# TASK PROMPT
Pull every line with "computer" from the data below and copy it.

** Opening GIVEN RECORDS block **

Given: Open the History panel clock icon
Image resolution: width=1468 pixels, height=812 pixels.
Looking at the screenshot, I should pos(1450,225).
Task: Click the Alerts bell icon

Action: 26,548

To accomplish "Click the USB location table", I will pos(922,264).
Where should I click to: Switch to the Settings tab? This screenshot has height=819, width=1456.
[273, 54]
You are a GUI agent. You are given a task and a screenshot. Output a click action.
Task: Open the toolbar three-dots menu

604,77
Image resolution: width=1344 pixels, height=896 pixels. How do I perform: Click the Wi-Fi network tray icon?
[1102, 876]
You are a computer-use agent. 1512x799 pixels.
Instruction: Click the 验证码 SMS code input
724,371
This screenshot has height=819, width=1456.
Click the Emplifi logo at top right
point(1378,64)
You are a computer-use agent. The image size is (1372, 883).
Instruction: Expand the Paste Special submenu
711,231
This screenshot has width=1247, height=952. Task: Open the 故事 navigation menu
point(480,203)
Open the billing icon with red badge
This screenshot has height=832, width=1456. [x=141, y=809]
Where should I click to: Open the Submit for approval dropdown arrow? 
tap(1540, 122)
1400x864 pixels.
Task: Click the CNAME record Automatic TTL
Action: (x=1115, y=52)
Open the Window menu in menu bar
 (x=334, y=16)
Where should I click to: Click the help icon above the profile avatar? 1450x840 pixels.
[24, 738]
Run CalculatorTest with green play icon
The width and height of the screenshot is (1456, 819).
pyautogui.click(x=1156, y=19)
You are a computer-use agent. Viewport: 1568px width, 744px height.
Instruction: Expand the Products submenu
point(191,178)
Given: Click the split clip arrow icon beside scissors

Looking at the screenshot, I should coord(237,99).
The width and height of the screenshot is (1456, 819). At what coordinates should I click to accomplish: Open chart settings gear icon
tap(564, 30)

** Closing GIVEN RECORDS block **

# OUTPUT FOR THIS TASK
You are a computer-use agent. 1512x799 pixels.
You are a computer-use agent. The image size is (1372, 883).
You are a computer-use agent. Viewport: 1568px width, 744px height.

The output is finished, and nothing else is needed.